** Opening ENTRIES SUPPLIED block **
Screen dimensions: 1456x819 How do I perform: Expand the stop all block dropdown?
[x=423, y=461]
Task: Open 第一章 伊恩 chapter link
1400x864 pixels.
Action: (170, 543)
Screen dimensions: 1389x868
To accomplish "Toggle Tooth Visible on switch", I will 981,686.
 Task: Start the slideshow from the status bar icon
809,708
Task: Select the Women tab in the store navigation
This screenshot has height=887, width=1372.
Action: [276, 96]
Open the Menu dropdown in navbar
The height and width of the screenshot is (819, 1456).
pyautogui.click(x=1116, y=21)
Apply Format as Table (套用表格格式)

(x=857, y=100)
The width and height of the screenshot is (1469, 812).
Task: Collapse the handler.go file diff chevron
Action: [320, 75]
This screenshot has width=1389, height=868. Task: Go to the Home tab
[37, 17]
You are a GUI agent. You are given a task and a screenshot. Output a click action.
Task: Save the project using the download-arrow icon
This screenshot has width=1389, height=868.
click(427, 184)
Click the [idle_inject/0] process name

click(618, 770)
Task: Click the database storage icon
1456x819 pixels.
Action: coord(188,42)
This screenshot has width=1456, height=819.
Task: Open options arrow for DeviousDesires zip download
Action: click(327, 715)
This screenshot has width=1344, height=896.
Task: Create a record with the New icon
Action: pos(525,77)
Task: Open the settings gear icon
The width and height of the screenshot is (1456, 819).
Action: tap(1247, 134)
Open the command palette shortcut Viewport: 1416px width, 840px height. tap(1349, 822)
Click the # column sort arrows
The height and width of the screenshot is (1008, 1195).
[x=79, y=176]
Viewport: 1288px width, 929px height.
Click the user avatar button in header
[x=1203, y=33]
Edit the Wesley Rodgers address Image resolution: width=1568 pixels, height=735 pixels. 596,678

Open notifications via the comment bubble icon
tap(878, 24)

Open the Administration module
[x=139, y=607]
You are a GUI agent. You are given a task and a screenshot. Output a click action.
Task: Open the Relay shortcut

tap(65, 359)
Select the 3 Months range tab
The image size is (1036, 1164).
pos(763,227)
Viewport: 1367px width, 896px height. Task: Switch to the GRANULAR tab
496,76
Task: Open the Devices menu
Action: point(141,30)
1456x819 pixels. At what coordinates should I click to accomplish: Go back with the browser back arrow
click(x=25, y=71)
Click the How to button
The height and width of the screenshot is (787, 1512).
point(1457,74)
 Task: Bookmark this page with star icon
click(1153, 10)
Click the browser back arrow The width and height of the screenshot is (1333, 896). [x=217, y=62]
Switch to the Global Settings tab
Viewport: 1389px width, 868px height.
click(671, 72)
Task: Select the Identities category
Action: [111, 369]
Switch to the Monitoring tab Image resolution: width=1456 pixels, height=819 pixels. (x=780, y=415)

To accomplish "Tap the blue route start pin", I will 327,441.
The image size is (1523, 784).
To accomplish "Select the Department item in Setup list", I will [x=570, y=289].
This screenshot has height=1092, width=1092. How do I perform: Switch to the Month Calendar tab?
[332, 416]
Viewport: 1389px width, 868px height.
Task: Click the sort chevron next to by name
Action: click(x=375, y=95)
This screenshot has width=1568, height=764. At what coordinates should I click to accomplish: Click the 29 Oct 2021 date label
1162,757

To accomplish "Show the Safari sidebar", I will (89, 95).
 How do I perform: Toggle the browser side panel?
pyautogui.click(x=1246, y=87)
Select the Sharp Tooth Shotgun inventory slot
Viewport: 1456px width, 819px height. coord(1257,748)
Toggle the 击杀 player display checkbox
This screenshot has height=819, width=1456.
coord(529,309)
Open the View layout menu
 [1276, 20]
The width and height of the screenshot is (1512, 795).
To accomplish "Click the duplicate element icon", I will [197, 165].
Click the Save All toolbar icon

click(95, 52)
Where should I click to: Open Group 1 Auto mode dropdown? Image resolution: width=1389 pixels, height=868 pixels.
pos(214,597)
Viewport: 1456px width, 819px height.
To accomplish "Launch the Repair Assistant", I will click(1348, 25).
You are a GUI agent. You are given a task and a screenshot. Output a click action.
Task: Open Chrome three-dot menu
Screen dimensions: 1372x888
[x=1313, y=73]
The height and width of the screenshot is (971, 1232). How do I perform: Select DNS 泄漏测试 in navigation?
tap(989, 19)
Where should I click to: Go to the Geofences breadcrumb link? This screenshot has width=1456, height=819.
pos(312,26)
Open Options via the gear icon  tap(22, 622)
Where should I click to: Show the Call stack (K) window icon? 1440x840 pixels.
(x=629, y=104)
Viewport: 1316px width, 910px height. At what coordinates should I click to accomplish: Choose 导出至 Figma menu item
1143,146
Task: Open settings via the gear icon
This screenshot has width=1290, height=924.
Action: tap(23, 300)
** Closing ENTRIES SUPPLIED block **
• [PROBLEM STATEMENT]
Write the entries out again, exactly and completely.

• [TASK RESPONSE]
Screen dimensions: 1456x819 How do I perform: Expand the stop all block dropdown?
[x=423, y=461]
Task: Open 第一章 伊恩 chapter link
1400x864 pixels.
Action: (170, 543)
Screen dimensions: 1389x868
To accomplish "Toggle Tooth Visible on switch", I will 981,686.
 Task: Start the slideshow from the status bar icon
809,708
Task: Select the Women tab in the store navigation
This screenshot has height=887, width=1372.
Action: [276, 96]
Open the Menu dropdown in navbar
The height and width of the screenshot is (819, 1456).
pyautogui.click(x=1116, y=21)
Apply Format as Table (套用表格格式)

(x=857, y=100)
The width and height of the screenshot is (1469, 812).
Task: Collapse the handler.go file diff chevron
Action: [320, 75]
This screenshot has width=1389, height=868. Task: Go to the Home tab
[37, 17]
You are a GUI agent. You are given a task and a screenshot. Output a click action.
Task: Save the project using the download-arrow icon
This screenshot has width=1389, height=868.
click(427, 184)
Click the [idle_inject/0] process name

click(618, 770)
Task: Click the database storage icon
1456x819 pixels.
Action: coord(188,42)
This screenshot has width=1456, height=819.
Task: Open options arrow for DeviousDesires zip download
Action: click(327, 715)
This screenshot has width=1344, height=896.
Task: Create a record with the New icon
Action: pos(525,77)
Task: Open the settings gear icon
The width and height of the screenshot is (1456, 819).
Action: tap(1247, 134)
Open the command palette shortcut Viewport: 1416px width, 840px height. tap(1349, 822)
Click the # column sort arrows
The height and width of the screenshot is (1008, 1195).
[x=79, y=176]
Viewport: 1288px width, 929px height.
Click the user avatar button in header
[x=1203, y=33]
Edit the Wesley Rodgers address Image resolution: width=1568 pixels, height=735 pixels. 596,678

Open notifications via the comment bubble icon
tap(878, 24)

Open the Administration module
[x=139, y=607]
You are a GUI agent. You are given a task and a screenshot. Output a click action.
Task: Open the Relay shortcut

tap(65, 359)
Select the 3 Months range tab
The image size is (1036, 1164).
pos(763,227)
Viewport: 1367px width, 896px height. Task: Switch to the GRANULAR tab
496,76
Task: Open the Devices menu
Action: point(141,30)
1456x819 pixels. At what coordinates should I click to accomplish: Go back with the browser back arrow
click(x=25, y=71)
Click the How to button
The height and width of the screenshot is (787, 1512).
point(1457,74)
 Task: Bookmark this page with star icon
click(1153, 10)
Click the browser back arrow The width and height of the screenshot is (1333, 896). [x=217, y=62]
Switch to the Global Settings tab
Viewport: 1389px width, 868px height.
click(671, 72)
Task: Select the Identities category
Action: [111, 369]
Switch to the Monitoring tab Image resolution: width=1456 pixels, height=819 pixels. (x=780, y=415)

To accomplish "Tap the blue route start pin", I will 327,441.
The image size is (1523, 784).
To accomplish "Select the Department item in Setup list", I will [x=570, y=289].
This screenshot has height=1092, width=1092. How do I perform: Switch to the Month Calendar tab?
[332, 416]
Viewport: 1389px width, 868px height.
Task: Click the sort chevron next to by name
Action: click(x=375, y=95)
This screenshot has width=1568, height=764. At what coordinates should I click to accomplish: Click the 29 Oct 2021 date label
1162,757

To accomplish "Show the Safari sidebar", I will (89, 95).
 How do I perform: Toggle the browser side panel?
pyautogui.click(x=1246, y=87)
Select the Sharp Tooth Shotgun inventory slot
Viewport: 1456px width, 819px height. coord(1257,748)
Toggle the 击杀 player display checkbox
This screenshot has height=819, width=1456.
coord(529,309)
Open the View layout menu
 [1276, 20]
The width and height of the screenshot is (1512, 795).
To accomplish "Click the duplicate element icon", I will [197, 165].
Click the Save All toolbar icon

click(95, 52)
Where should I click to: Open Group 1 Auto mode dropdown? Image resolution: width=1389 pixels, height=868 pixels.
pos(214,597)
Viewport: 1456px width, 819px height.
To accomplish "Launch the Repair Assistant", I will click(1348, 25).
You are a GUI agent. You are given a task and a screenshot. Output a click action.
Task: Open Chrome three-dot menu
Screen dimensions: 1372x888
[x=1313, y=73]
The height and width of the screenshot is (971, 1232). How do I perform: Select DNS 泄漏测试 in navigation?
tap(989, 19)
Where should I click to: Go to the Geofences breadcrumb link? This screenshot has width=1456, height=819.
pos(312,26)
Open Options via the gear icon  tap(22, 622)
Where should I click to: Show the Call stack (K) window icon? 1440x840 pixels.
(x=629, y=104)
Viewport: 1316px width, 910px height. At what coordinates should I click to accomplish: Choose 导出至 Figma menu item
1143,146
Task: Open settings via the gear icon
This screenshot has width=1290, height=924.
Action: tap(23, 300)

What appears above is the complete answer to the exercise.